Bu nasıl mümkün olabiliyordu?

''Semum... o nerede?'' diye mırıldandım tutamadığım başımı Grim'in omuzuna düşürürken. Bir anda tüm enerjim çekilmiş gibi hissetmiştim, bedenimi gerçekten hissedemiyor kontrol edemiyordum.

''K9 olma görevini o üstlendi, dua et ki biz de yer yüzüne indik yoksa hiçbiriniz bu savaştan sağ çıkamazdınız.''

Bu söylediğine gülmeden edemedim, etrafı hala bulanık görüyordum. Ellerim Grim'in omuzundan sarkıyordu. ''Bunu en az gececiler kadar bana saldıran birinden duymak komik.''

''Daha önce de söylediğim gibi köprü, ben emir kuluyum.''

Bir arabanın kapısı açıldı, sarı kıvırcık saçlarından kapıyı açanın Suzan olduğunu anlayabiliyordum. ''Ne oldu ona?'' diye sorduğunda Grim beni arabanın arkasına bırakmış şoför koltuğuna geçmişti, Suzan da hemen yanına.

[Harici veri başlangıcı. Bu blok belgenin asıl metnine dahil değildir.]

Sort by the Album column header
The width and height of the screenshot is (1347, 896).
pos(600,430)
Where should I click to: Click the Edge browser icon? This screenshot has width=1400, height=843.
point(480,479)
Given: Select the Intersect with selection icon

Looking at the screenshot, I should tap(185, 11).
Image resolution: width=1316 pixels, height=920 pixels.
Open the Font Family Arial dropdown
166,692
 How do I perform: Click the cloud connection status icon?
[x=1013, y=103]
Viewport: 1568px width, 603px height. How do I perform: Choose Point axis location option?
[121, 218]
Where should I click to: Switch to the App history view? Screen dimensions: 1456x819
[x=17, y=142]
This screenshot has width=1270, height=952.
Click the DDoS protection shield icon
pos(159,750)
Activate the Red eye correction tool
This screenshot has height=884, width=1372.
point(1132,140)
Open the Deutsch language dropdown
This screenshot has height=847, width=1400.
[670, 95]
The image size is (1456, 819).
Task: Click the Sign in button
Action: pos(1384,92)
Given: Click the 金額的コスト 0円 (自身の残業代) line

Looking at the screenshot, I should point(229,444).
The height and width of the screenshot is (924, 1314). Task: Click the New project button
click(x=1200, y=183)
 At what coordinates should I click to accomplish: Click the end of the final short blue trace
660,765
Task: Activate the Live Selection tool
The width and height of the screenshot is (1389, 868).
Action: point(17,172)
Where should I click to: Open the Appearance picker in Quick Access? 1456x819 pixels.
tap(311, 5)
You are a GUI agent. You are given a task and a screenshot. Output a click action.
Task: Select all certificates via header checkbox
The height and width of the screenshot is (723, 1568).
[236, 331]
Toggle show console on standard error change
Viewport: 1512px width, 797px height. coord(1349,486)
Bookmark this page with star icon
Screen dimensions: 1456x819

''Köprü rekora koşuyor, bir ilki daha başardı.'' Grim'in alayla söylediği cümle kaşlarımı çatmama sebep olmuştu, otelin ışıkları bir kez daha gittiğinde bulanık gördüğüm etraf şimdi tamamen karanlık olmuştu, bir kez daha.

''Bir gececinin ruhuna baktı, o yüzden şu an insan bedeni ruhuyla arasındaki dengeyi kuramıyor.'' Bu da ne demek oluyordu? Bugün hiçbir şey bilmediğimi daha önce de söylemiş miydim?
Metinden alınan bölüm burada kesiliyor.